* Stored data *

========================

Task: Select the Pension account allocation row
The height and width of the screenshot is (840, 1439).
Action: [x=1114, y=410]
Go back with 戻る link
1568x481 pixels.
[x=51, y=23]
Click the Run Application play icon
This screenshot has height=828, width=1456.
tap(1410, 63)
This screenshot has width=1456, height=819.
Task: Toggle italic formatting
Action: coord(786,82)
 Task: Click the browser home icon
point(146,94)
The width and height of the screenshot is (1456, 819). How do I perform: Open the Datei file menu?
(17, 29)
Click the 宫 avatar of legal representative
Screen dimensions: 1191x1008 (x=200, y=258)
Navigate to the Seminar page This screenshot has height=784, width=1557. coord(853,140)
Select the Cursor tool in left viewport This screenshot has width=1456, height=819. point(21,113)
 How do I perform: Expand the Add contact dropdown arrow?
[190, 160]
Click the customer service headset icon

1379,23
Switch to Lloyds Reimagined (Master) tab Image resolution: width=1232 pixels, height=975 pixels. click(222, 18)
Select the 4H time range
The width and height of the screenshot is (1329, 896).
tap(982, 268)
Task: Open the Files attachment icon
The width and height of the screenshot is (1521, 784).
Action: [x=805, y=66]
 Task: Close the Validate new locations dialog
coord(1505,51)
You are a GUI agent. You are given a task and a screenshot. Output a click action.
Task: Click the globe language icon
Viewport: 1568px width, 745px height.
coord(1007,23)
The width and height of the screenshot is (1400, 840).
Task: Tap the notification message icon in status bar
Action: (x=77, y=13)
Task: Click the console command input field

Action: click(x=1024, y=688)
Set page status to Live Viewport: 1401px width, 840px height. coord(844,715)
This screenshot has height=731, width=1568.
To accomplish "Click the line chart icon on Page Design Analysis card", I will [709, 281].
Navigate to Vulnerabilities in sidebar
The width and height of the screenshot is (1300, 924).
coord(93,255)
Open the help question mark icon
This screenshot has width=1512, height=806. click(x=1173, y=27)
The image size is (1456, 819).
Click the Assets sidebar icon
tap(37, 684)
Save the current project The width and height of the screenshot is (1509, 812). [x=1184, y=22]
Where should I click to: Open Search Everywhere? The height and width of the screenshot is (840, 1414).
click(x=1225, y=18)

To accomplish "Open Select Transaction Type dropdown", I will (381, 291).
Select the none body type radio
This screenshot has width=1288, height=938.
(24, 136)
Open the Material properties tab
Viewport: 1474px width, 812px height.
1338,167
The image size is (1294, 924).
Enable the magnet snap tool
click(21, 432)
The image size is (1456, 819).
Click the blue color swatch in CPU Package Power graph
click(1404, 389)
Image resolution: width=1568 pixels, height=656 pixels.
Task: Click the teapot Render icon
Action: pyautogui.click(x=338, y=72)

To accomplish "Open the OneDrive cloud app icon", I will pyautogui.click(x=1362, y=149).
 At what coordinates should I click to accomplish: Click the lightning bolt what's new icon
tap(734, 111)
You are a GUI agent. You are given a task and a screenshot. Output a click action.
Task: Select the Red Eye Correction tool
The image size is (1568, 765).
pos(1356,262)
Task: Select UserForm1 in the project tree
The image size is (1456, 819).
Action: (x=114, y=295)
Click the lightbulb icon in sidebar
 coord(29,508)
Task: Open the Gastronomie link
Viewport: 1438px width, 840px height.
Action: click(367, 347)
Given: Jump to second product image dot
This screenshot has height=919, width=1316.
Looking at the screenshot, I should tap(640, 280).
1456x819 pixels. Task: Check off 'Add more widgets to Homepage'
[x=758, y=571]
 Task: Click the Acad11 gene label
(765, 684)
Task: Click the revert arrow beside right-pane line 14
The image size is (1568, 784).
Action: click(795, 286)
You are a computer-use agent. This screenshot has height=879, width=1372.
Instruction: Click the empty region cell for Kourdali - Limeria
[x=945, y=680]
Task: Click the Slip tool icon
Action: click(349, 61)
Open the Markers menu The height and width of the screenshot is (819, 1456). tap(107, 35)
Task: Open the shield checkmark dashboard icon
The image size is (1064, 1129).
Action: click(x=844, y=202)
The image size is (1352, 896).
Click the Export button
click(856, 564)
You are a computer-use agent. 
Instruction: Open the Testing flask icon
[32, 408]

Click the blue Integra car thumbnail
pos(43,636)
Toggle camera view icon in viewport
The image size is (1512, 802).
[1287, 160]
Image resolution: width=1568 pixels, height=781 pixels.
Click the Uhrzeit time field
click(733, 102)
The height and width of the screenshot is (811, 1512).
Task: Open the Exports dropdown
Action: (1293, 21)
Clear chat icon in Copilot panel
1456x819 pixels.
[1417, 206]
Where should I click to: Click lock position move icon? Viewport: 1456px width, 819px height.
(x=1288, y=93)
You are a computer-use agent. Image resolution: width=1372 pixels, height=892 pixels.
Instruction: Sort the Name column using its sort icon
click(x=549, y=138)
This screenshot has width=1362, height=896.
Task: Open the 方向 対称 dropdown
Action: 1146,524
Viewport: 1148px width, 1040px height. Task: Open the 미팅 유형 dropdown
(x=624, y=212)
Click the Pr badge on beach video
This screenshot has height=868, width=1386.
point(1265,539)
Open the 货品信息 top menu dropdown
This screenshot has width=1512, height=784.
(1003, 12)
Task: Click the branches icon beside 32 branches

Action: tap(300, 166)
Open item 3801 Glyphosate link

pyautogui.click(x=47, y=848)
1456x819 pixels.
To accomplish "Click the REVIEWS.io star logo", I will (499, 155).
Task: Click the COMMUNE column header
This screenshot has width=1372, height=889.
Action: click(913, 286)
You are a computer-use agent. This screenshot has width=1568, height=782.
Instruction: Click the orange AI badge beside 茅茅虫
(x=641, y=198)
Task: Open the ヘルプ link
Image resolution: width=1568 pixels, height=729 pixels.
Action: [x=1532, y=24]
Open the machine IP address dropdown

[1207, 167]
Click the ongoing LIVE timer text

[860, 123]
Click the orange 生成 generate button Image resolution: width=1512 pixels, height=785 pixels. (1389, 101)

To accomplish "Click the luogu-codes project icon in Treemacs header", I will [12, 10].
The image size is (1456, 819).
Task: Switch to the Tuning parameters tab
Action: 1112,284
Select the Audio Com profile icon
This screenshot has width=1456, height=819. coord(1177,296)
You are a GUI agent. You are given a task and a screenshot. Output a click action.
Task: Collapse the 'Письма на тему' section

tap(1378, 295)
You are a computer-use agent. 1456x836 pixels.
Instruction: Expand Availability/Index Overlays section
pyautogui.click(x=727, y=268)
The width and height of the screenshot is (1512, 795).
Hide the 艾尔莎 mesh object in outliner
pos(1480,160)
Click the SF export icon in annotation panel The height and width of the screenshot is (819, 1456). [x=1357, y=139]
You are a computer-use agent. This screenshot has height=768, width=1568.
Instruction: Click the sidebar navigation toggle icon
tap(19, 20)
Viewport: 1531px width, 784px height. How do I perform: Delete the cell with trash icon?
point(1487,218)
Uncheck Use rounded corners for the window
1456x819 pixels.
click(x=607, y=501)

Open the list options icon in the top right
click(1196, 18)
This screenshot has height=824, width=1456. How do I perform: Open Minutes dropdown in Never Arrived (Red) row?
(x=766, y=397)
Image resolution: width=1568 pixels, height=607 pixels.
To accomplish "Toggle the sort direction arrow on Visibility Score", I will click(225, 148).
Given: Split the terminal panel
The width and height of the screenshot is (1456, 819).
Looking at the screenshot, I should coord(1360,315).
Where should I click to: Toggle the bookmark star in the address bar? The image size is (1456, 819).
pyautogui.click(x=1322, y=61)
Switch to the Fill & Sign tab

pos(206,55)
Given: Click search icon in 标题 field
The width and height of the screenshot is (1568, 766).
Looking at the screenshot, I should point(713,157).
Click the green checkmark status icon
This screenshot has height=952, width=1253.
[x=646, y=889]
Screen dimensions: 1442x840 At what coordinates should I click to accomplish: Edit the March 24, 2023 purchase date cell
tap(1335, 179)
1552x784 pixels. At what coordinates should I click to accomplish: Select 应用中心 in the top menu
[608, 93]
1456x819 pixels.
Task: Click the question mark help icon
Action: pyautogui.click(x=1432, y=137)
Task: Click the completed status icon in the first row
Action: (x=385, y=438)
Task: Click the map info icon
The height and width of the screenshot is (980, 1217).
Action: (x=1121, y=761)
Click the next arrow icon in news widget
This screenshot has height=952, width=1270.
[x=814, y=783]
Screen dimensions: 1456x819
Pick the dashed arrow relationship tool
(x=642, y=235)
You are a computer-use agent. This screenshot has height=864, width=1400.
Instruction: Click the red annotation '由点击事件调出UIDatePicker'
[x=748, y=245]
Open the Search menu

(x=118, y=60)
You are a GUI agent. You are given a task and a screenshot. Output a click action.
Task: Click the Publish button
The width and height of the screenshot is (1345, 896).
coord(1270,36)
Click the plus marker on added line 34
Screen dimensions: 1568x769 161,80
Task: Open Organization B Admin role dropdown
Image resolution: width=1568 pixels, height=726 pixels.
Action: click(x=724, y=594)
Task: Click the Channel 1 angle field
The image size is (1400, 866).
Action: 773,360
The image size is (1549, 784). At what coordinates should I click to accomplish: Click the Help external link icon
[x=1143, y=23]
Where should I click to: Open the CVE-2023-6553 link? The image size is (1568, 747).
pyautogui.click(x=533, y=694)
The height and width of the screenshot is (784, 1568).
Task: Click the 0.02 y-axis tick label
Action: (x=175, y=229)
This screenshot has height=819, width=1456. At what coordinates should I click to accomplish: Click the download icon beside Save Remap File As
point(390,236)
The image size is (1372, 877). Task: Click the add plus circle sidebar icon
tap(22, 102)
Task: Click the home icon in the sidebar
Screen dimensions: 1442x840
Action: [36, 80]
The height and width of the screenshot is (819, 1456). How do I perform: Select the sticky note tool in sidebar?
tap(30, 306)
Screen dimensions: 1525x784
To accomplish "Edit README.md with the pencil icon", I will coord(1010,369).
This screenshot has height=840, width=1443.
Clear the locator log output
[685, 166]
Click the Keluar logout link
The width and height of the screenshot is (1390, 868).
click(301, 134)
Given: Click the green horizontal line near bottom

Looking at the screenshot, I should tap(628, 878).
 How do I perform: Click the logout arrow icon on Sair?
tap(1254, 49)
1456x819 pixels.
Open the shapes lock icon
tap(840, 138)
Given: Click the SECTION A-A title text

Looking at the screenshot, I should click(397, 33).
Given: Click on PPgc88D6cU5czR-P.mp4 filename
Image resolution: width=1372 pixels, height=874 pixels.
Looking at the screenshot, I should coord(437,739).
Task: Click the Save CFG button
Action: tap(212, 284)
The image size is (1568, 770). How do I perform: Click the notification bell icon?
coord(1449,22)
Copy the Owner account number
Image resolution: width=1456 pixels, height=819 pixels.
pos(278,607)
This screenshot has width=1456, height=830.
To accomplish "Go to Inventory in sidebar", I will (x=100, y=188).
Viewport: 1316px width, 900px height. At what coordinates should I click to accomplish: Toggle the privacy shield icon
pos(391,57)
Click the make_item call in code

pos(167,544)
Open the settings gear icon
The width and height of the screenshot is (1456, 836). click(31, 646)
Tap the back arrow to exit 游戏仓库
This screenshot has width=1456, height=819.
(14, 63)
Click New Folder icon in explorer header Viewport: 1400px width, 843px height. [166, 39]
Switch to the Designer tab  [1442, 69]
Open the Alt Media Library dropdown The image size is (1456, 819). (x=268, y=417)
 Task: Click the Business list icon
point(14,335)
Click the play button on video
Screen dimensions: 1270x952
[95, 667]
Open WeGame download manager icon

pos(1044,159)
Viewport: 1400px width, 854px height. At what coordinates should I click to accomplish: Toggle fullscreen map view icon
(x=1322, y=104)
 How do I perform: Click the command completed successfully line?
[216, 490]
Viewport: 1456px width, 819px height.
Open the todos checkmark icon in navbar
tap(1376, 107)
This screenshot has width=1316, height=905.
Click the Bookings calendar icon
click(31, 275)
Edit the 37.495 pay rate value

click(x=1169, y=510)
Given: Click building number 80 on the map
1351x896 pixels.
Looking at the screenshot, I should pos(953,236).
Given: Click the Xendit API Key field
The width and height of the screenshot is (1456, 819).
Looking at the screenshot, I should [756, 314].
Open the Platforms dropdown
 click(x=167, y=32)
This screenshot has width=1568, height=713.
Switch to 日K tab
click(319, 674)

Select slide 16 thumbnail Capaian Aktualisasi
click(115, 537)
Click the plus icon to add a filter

========================

* Problem details *
Scan the records above, then copy out each line that mentions "number".

* Response to this exercise *
Copy the Owner account number
Given: Click building number 80 on the map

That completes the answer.